* Your assignment *
The line containing "Given: Open the Calendar date picker icon" marks the start, and the last line of the records below marks the end. Print that run exactly and nothing else.

(Stored dataset items)
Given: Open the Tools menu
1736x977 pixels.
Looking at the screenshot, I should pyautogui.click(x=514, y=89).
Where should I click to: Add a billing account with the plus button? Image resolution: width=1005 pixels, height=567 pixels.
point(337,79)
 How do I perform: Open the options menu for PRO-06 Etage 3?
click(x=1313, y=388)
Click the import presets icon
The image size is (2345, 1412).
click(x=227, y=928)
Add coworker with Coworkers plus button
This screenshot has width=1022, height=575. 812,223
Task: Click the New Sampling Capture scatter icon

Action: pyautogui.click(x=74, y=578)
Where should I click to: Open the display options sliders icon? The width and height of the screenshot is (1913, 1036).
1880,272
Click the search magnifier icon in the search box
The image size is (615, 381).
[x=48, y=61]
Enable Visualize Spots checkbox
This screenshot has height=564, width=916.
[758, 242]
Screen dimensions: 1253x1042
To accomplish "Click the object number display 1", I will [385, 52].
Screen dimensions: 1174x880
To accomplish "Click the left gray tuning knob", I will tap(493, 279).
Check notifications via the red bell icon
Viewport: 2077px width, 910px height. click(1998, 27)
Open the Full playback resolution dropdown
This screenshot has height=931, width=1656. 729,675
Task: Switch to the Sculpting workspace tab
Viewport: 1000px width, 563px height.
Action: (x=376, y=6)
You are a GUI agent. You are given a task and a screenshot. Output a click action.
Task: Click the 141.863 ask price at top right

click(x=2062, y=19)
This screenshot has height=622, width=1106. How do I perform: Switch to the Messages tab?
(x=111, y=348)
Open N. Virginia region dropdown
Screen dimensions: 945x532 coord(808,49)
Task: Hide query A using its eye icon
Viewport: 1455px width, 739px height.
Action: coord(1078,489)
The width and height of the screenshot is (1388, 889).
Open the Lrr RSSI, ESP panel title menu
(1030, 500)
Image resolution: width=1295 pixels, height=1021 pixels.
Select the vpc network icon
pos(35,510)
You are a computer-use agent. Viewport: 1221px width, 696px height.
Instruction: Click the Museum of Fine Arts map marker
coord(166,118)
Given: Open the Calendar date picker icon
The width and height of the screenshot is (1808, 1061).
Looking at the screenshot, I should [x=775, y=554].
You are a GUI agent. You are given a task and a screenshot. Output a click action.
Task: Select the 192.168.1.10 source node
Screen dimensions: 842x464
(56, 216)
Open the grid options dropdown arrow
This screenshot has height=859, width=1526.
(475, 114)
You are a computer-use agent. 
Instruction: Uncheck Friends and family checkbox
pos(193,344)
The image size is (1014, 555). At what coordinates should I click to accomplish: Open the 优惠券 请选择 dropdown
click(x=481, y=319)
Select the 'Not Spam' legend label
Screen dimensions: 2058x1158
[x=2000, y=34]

* Reply *
Given: Open the Calendar date picker icon
The width and height of the screenshot is (1808, 1061).
Looking at the screenshot, I should [x=775, y=554].
You are a GUI agent. You are given a task and a screenshot. Output a click action.
Task: Select the 192.168.1.10 source node
Screen dimensions: 842x464
(56, 216)
Open the grid options dropdown arrow
This screenshot has height=859, width=1526.
(475, 114)
You are a computer-use agent. 
Instruction: Uncheck Friends and family checkbox
pos(193,344)
The image size is (1014, 555). At what coordinates should I click to accomplish: Open the 优惠券 请选择 dropdown
click(x=481, y=319)
Select the 'Not Spam' legend label
Screen dimensions: 2058x1158
[x=2000, y=34]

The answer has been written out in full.